El consumo del alcohol y su relación con el COVID-19 ha dado lugar a ciertos bulos  durante las últimas semanas. El Instituto Superior de Sanidad italiano era uno de los muchos organismos que desmentía la efectividad de este tipo de bebidas a la hora de protegerse frente al coronavirus.

alcoholismo_enfermedadEl consumo de alcohol no protege de ninguna manera contra el COVID-19 no impide ser infectado,  aseveraba en su último informe.

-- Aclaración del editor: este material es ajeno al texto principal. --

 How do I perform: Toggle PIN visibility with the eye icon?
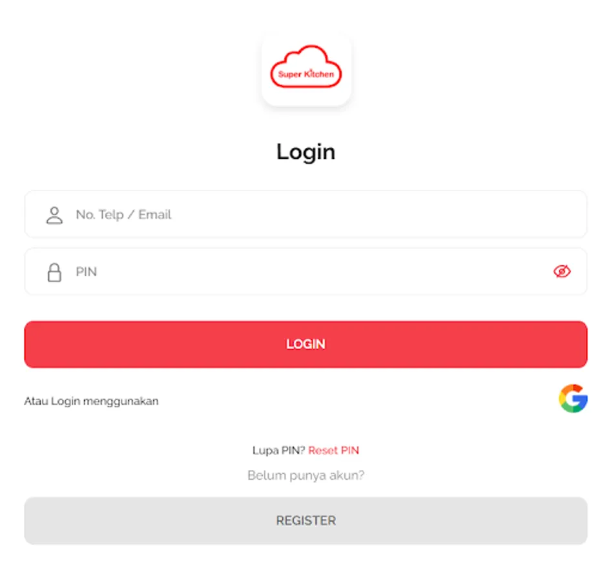point(562,271)
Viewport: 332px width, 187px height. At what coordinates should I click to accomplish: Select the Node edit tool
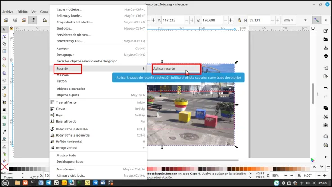(4, 36)
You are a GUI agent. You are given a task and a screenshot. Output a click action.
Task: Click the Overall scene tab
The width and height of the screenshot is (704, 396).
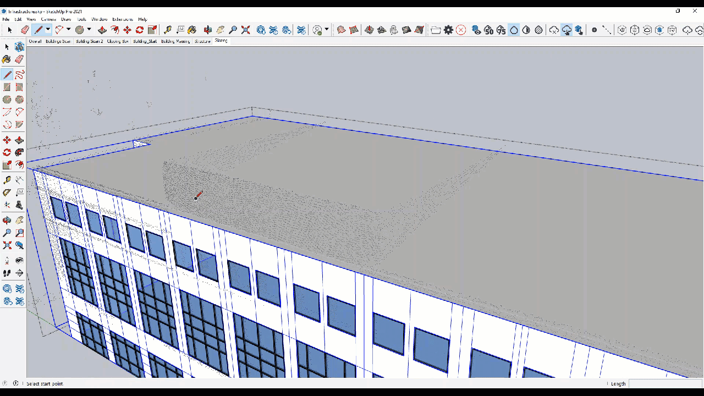point(35,41)
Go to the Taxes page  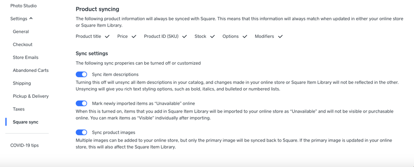19,109
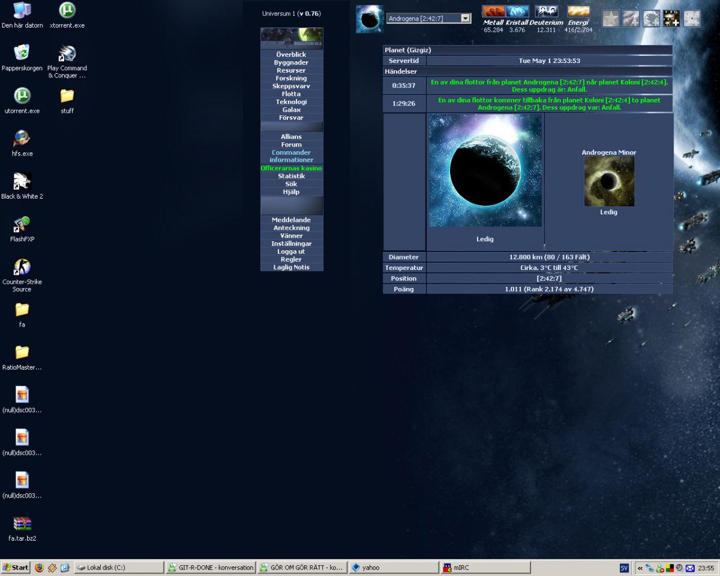
Task: Click the star officer icon
Action: click(610, 19)
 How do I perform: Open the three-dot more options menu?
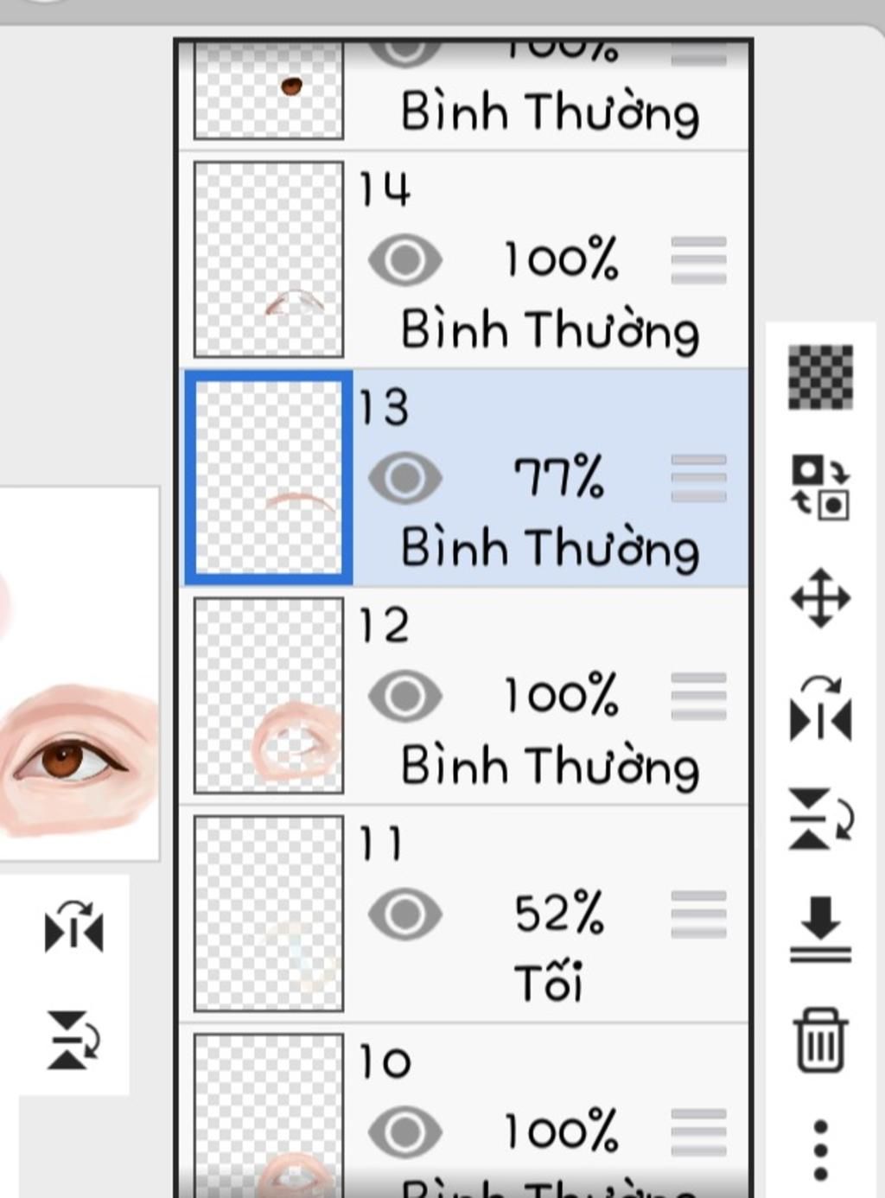point(821,1150)
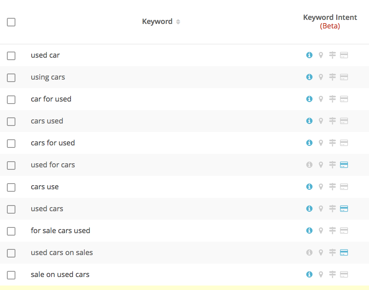
Task: Click blue transactional card icon for 'used for cars'
Action: tap(344, 165)
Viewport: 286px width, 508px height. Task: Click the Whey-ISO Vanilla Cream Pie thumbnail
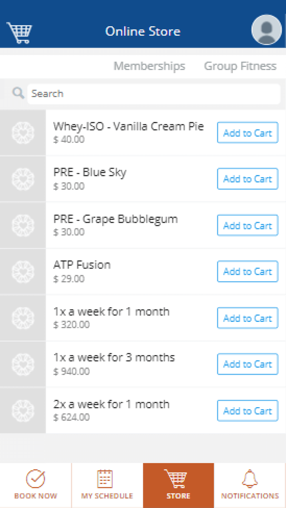[x=23, y=133]
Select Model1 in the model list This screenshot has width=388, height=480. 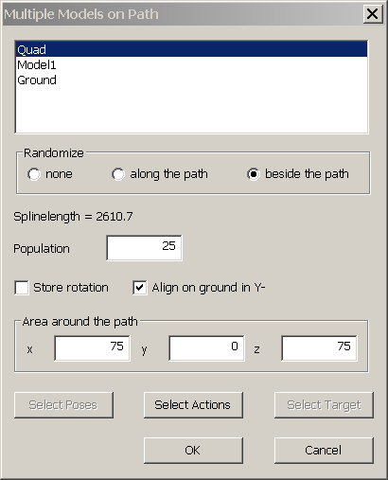191,65
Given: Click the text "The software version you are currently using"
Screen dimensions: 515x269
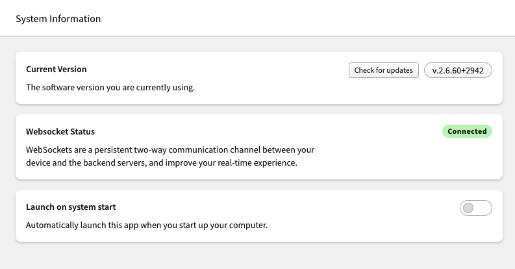Looking at the screenshot, I should pyautogui.click(x=110, y=87).
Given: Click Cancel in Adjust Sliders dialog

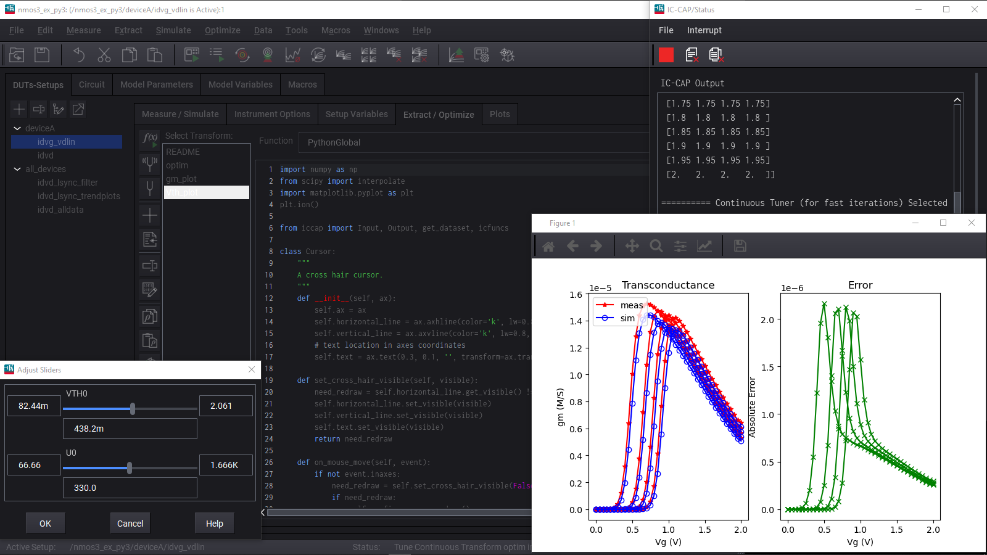Looking at the screenshot, I should tap(130, 524).
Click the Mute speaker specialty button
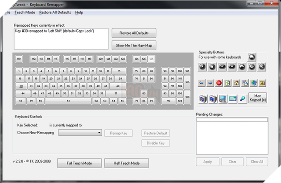281x183 pixels. click(x=262, y=67)
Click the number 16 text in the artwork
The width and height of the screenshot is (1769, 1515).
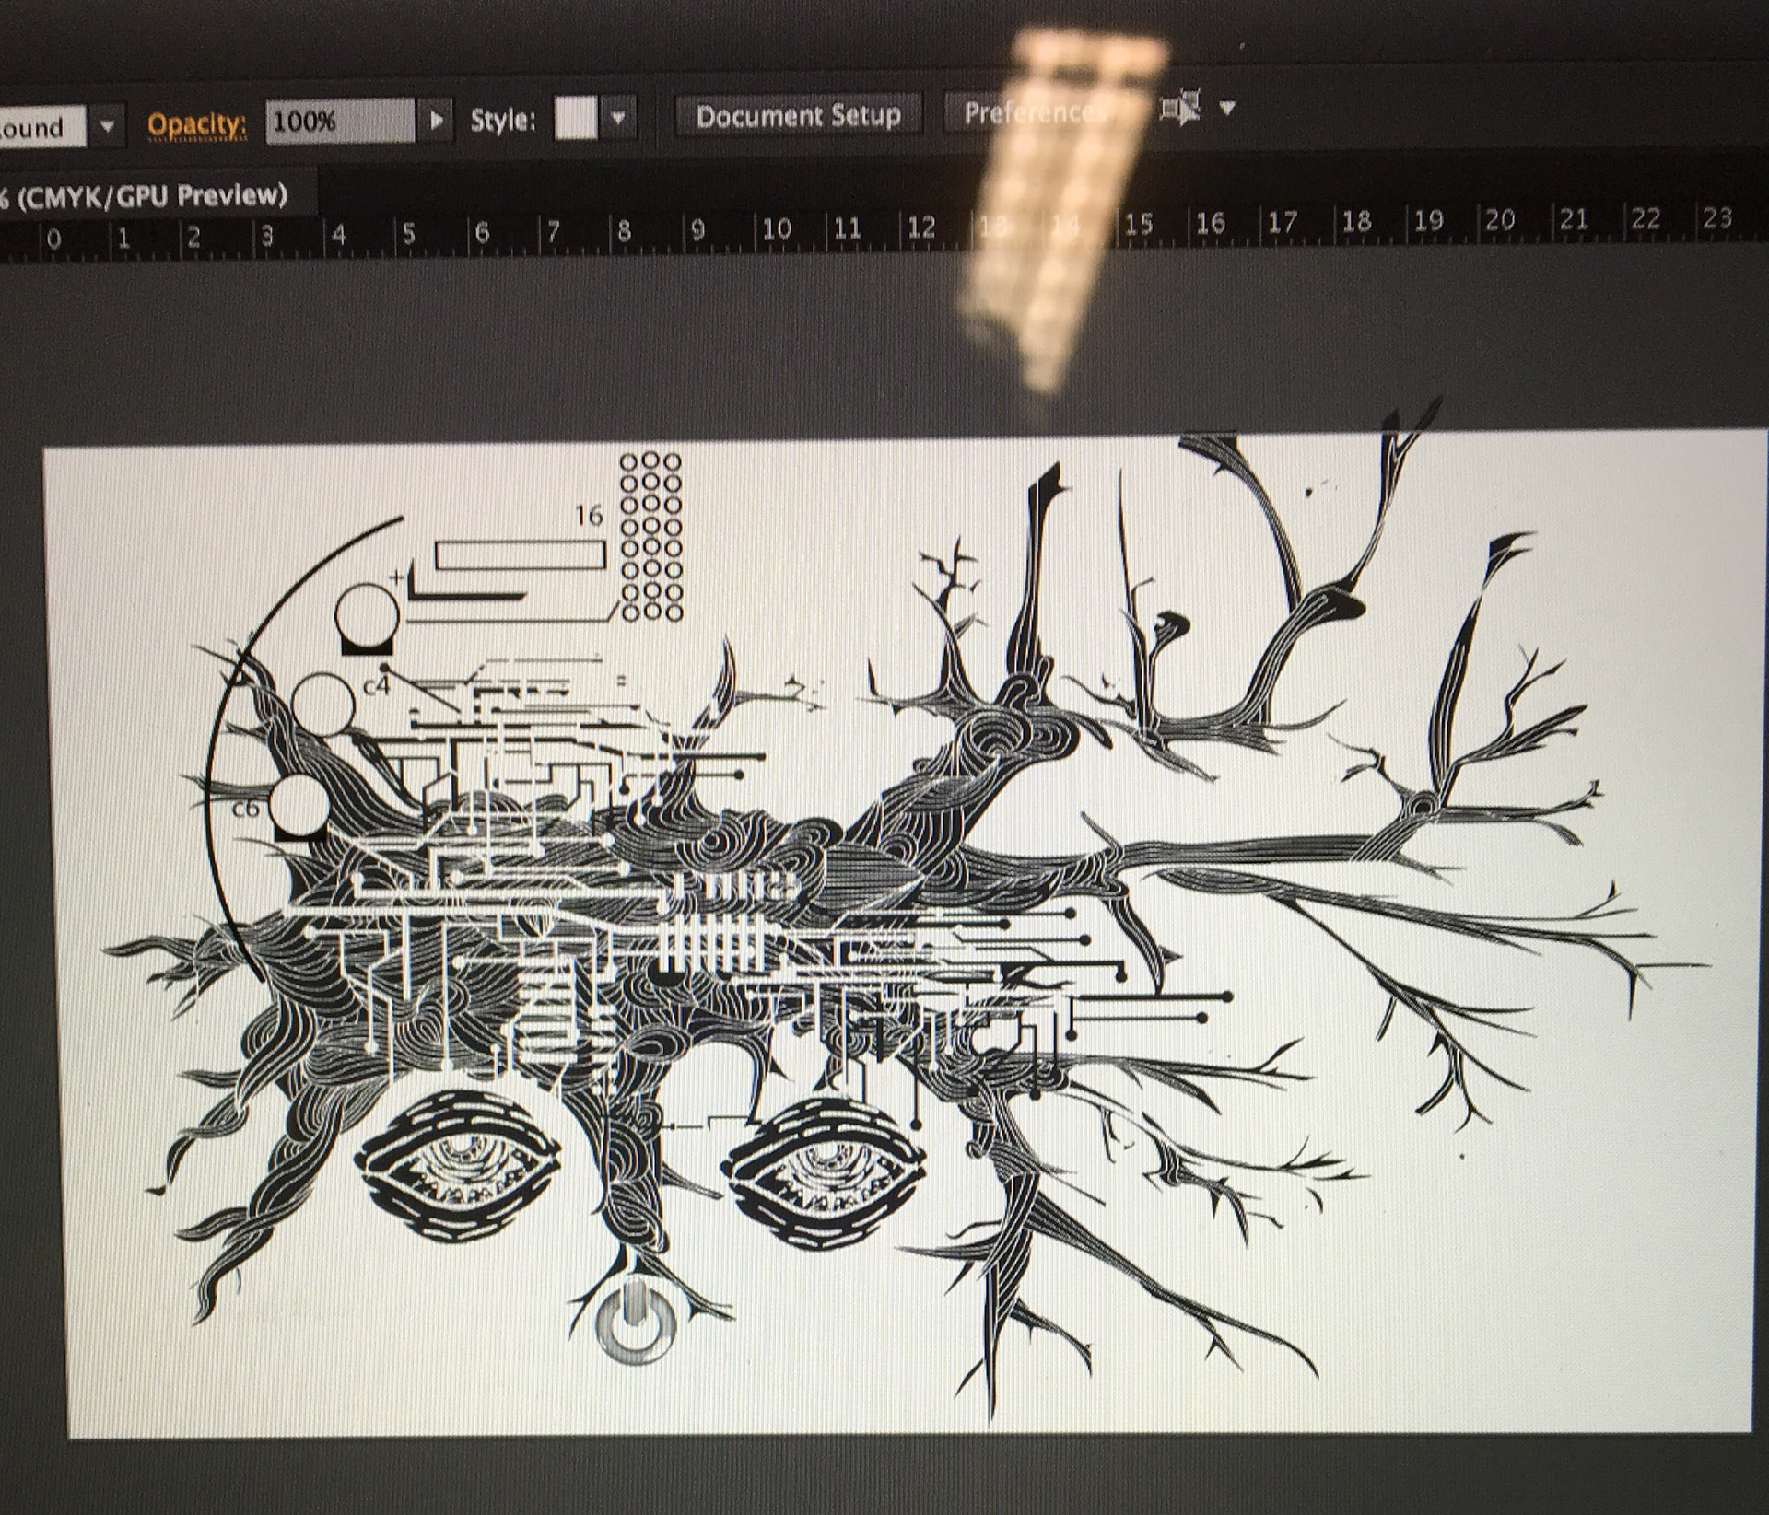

Al contrario, el abuso de las bebidas alcohólicas revierte en un riesgo mayor de contraer enfermedades infecciosas, puesto que “afecta a todos los componentes del sistema inmunitario”. De hecho, lo debilita, reduciendo la capacidad del cuerpo para hacer frente a posibles infecciones.

Tal y como explica el organismo, el alcohol provoca una reducción en el número de funciones de los linfocitos B, las células que ayudan a proteger el cuerpo humano. También induce a una mayor producción de inmunoglobulinas y compromete la cantidad de linfocitos T y su funcionamiento.

El alcohol es además, “un factor de riesgo potencial para la neumonía“, uno de los principales efectos causados por el SARSCoV-2.

Su consumo reduce el tono orofaríngeo, aumenta las probabilidades de introducir microbios en el organismo y modifica la “función de los macrófagos alveolares” que son los responsables de limpiar los alveolos pulmonares de polvo y patógenos.

No solo eso. Las bebidas espirituosas también producen a menudo desnutrición, un estado que incrementa el riesgo de sufrir infecciones y están asociadas a ciertas enfermedades hepáticas. Además, su consumo excesivo aumenta las probabilidades de sufrir síndrome de dificultad respiratoria aguda, una de las complicaciones más graves derivadas del COVID-19.

El alcohol ingerido no protege frente al coronavirus

En su informe, el ISS también refutaba algunas de las teorías más compartidas durante la epidemia en relación con el alcohol, como, por ejemplo, su capacidad para hacer de escudo frente al virus. “En una concentración de al menos el 60 %, funciona como desinfectante en la piel, pero pierde su efecto cuando se ingiere.” Tampoco “destruye al virus en el aire inhalado” ni es capaz de “desinfectar la boca ni la garganta”. Los expertos niegan, además que bebidas como “la cerveza, el vino o los licores de hierbas” estimulen el sistema inmunitario y la resistencia al contagio.

Si se suma la situación de aislamiento a la ecuación, el abuso del alcohol puede generar otro tipo de problemas de tipo social como adicciones  o fomento de la violencia. Aunque pensemos que el “alcohol ayuda a lidiar con el estrés”, en realidad  aumenta los “síntomas de pánico y agrava los trastornos de ansiedad y depresión.”

Desde el ISS, aconsejan sustituir su consumo por la práctica de ejercicio dentro de casa, ya que la actividad física, “ayuda a fortalecer el sistema inmunitario”, además de ser “una forma, tanto a corto como a largo plazo, muy ventajosa de pasar este período de cuarentena”.